If you want to invest in an ETF (Exchange Trade Fund), you need a cheap securities account. Compare Germany’s online banks and neo-brokers according to offer, price and service and then buy your first ETF.
Blind customer loyalty can be quite expensive with gas and electricity – especially with rising prices for basic suppliers. If you still don’t change tariffs, you waste an average of 90 euros on electricity and 240 euros on gas per year. So a total of 330 euros every year.
An oversized mobile phone tariff with a lot of unused data costs even 492.60 euros more than necessary – according to the data of the experts.
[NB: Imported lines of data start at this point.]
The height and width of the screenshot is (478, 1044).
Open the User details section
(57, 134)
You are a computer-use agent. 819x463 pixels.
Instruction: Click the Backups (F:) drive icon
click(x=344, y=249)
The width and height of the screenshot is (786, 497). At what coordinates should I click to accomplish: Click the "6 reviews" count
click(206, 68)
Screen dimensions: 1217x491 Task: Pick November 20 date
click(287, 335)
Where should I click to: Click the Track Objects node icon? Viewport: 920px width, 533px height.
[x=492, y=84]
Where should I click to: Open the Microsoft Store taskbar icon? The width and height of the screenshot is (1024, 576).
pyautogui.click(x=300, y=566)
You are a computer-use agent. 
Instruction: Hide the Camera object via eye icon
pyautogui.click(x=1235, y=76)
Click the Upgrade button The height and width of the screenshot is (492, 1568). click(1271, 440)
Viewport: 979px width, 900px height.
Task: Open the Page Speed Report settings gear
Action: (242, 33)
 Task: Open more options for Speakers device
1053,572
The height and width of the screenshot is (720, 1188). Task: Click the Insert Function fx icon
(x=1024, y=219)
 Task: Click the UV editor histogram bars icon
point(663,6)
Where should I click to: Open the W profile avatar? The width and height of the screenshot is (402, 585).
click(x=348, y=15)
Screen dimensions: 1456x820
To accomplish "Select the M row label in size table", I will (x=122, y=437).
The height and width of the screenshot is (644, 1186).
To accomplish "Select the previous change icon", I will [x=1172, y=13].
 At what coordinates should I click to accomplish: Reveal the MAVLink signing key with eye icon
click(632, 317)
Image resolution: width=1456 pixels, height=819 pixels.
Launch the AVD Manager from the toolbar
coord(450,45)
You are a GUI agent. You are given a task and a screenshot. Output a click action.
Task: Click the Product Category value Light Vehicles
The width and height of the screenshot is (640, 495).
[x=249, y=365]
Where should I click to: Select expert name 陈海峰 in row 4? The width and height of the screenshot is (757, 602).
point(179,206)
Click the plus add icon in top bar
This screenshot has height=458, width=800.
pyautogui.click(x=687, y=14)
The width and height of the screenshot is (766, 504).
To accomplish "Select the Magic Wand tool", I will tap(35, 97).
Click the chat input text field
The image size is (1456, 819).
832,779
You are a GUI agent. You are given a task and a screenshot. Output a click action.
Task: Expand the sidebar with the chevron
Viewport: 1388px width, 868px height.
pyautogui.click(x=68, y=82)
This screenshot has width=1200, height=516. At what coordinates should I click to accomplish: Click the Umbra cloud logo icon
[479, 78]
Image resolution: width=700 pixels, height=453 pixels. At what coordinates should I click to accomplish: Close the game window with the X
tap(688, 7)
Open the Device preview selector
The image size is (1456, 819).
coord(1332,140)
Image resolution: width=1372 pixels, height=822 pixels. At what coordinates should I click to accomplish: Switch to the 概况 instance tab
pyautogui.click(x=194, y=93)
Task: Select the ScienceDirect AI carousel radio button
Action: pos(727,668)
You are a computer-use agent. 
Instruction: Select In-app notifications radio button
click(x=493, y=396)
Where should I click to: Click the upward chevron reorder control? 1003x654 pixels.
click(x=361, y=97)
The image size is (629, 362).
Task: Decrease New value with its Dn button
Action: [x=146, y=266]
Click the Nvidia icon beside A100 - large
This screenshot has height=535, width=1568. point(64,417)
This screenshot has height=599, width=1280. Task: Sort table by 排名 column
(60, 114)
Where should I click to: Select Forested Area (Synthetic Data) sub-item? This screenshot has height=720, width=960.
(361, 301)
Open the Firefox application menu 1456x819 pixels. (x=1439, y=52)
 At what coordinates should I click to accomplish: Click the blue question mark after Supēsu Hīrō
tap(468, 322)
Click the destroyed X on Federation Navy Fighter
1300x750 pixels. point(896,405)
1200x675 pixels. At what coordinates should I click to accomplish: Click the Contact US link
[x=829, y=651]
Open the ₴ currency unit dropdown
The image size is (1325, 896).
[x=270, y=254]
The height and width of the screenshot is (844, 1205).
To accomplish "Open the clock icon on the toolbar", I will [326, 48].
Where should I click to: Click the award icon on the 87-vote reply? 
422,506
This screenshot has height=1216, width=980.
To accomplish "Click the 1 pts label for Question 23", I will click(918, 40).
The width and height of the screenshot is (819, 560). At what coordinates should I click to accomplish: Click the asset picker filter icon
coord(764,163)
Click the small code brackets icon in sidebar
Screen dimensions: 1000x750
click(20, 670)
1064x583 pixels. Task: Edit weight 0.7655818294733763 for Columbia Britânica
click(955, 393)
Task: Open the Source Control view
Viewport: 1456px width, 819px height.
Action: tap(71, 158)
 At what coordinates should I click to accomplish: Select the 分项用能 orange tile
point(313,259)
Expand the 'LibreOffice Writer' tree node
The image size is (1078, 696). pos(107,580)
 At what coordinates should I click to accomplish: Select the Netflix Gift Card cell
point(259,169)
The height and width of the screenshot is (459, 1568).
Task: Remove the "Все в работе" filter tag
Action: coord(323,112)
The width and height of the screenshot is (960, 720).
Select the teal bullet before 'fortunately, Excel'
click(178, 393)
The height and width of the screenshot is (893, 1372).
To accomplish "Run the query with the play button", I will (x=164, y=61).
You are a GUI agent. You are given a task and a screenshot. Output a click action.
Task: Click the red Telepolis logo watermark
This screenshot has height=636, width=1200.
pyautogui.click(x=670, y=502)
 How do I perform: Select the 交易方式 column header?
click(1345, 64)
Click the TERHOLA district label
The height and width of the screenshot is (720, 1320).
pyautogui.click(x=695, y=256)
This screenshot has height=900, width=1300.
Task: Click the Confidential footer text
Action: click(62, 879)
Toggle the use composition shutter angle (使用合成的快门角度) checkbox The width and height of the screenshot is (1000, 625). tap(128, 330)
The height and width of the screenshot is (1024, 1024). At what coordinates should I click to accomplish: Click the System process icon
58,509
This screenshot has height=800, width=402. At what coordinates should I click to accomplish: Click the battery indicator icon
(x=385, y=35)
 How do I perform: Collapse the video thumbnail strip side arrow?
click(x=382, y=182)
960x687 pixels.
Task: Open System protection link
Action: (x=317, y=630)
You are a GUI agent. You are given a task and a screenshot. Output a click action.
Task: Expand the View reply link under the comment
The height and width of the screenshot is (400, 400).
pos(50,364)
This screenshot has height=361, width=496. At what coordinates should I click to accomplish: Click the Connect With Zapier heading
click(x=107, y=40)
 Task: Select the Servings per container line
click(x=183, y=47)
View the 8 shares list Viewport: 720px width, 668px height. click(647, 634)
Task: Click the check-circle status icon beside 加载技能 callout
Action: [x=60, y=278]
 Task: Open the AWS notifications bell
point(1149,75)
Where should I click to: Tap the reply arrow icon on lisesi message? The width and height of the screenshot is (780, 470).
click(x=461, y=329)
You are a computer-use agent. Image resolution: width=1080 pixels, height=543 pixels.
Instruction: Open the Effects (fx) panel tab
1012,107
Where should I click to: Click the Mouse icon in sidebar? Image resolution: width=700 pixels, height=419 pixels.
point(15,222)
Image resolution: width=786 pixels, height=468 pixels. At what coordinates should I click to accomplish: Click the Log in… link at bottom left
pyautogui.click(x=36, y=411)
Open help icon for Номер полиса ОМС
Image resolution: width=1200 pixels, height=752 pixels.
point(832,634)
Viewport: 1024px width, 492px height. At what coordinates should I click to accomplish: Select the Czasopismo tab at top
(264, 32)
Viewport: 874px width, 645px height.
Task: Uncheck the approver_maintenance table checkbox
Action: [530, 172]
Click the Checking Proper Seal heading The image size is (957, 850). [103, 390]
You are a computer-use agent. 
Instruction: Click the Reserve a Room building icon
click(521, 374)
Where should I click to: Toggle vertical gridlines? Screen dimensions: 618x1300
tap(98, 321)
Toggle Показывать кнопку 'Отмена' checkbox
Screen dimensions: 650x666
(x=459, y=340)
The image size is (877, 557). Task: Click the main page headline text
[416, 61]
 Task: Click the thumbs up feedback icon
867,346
The waste continues seamlessly: nothing works without a streaming service. The selected tariff should only correspond to your own needs. This is not the case with many contemporaries. This explains why everyone spends 195.23 euros per year on various streaming services. If the tariffs are used, that’s fine. But many are sitting on oversized amounts of data.
If you add up all the items, then the Germans waste 596 billion euros per year. For comparison: Federal Finance Minister Christian Lindner is planning total expenditure of 496 billion euros for the current year. So exactly 100 billion less.
About the methodology: The study authors analyzed the above expenditure and revenue points and extrapolated them using population data and statistics. These are therefore calculated values - which should come very close to the actual situation.
Details on the study can be found here.